Don’t force your child to get into the pool, and don’t let disappoint or disapproval color your interactions. This is for your child. It needs to happen at his pace. You can encourage your child to get in or to participate in play if you sense that he secretly kind of wants to, but don’t pressure him. If there’s another adult available to supervise your child, you can set an example by playing in the water while your child sits outside the pool and watches you. Provide encouragement, support, and time.
Kids learn by playing. The more you can make learning to swim fun for your kids, the more they’ll like it, the quicker they’ll learn, and the more fun you’ll have teaching them. Blowing bubbles may seem inconsequential, but it’s a great way to ease your kids into understanding breath control. Here’s a game you can play to make blowing bubbles even more fun than it already is.
Have your child pretend to be a little fish blowing tiny bubbles in the water. Now have him be a big fish blowing big bubbles. Did you know that real fish have actually been observed playing bubble games. Fish like to play!

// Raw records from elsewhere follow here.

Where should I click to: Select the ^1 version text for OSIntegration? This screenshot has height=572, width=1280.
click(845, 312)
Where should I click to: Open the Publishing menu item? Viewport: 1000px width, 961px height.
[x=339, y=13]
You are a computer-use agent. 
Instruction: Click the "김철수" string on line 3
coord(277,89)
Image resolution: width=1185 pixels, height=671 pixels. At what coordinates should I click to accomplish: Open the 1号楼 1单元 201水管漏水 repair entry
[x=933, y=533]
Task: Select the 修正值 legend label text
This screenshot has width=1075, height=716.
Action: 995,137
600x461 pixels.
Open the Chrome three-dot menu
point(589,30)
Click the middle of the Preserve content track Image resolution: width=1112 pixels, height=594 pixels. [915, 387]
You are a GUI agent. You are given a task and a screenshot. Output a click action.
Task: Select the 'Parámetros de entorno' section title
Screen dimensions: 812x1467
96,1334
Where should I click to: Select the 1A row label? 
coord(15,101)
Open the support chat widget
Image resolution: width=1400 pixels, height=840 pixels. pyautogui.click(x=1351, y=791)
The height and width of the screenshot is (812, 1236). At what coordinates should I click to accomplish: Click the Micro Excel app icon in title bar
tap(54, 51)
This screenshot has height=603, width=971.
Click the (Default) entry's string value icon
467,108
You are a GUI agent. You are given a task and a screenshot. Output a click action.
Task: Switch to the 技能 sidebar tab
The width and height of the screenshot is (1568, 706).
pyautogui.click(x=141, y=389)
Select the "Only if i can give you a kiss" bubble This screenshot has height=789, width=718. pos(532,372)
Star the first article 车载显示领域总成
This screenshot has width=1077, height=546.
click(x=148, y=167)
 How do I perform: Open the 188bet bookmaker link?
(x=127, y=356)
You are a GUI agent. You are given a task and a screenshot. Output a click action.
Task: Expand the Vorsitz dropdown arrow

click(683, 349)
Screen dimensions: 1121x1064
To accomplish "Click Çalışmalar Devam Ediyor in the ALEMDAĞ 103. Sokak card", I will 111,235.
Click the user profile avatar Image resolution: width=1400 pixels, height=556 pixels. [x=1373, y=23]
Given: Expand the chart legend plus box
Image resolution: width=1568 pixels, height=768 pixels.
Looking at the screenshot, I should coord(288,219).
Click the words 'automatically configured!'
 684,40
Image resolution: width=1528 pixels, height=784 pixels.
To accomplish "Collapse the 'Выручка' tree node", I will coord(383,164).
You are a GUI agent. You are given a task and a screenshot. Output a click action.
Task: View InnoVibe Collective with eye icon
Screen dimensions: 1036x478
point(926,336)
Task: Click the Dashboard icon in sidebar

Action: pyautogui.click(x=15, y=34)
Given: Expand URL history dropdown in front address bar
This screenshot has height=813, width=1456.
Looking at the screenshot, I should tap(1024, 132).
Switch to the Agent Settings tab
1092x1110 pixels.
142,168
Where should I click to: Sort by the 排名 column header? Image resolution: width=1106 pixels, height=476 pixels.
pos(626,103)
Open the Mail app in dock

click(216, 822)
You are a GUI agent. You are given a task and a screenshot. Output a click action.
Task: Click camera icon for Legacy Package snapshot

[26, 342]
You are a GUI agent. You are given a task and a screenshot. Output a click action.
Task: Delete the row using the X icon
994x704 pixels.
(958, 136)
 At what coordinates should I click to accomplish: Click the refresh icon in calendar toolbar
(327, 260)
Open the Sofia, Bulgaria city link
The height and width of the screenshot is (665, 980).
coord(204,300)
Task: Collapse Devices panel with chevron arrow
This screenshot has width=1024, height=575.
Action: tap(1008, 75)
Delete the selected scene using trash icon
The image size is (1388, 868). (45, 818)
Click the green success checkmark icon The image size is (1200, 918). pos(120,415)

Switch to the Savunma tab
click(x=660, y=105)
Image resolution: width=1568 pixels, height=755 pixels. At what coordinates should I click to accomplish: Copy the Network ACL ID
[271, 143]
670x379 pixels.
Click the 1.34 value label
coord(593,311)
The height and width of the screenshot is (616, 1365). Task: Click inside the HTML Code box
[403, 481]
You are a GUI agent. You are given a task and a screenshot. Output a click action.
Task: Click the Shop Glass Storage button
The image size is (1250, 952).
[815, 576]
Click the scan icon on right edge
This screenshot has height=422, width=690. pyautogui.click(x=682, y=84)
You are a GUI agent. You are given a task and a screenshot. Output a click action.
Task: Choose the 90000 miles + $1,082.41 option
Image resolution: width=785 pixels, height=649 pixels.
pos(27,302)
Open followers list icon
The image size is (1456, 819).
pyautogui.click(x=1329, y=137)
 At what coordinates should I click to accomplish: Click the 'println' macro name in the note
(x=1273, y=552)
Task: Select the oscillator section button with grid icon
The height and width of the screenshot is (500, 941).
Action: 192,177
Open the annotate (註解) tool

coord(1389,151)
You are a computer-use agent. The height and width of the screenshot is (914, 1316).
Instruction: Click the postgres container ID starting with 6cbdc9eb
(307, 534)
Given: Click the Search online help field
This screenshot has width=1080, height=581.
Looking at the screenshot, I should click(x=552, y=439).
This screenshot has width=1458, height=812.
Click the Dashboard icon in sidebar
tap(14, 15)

Even the best swimming lesson or play session in the water can turn ugly if you don’t have a plan for the moment you get out of the pool. Keep these four tasks in mind, and you and your kids will make it home (or at least back to the car) feeling as happy as you did in the water.
- Go straight from the pool to the shower after swimming. Kids’ skin is especially sensitive to pool chemicals.
- Don’t forget to have towels, a warm drink—even if it’s hot out—and a snack ready for right after your lesson. Swimming requires a lot of energy. Aside from all of the energy it takes to swim, there’s also a big energy expenditure just maintaining normal body temperature, even in a warm pool.
- It’s a good idea to have more than one towel for your child. If they’re big and fluffy, that’s even better. Spread your towels out so that the sun warms them while you’re in the pool. Use one towel to wrap around your child’s body while you use another to thoroughly dry his head and ears.
- Make sure to drain his ears and dry them well. Fluid trapped in the ear can be a breeding ground for outer ear infections. Have your child tilt his head from side to side to drain his ears. You can also use a blow dryer on the low setting to gently warm the air next to his ears.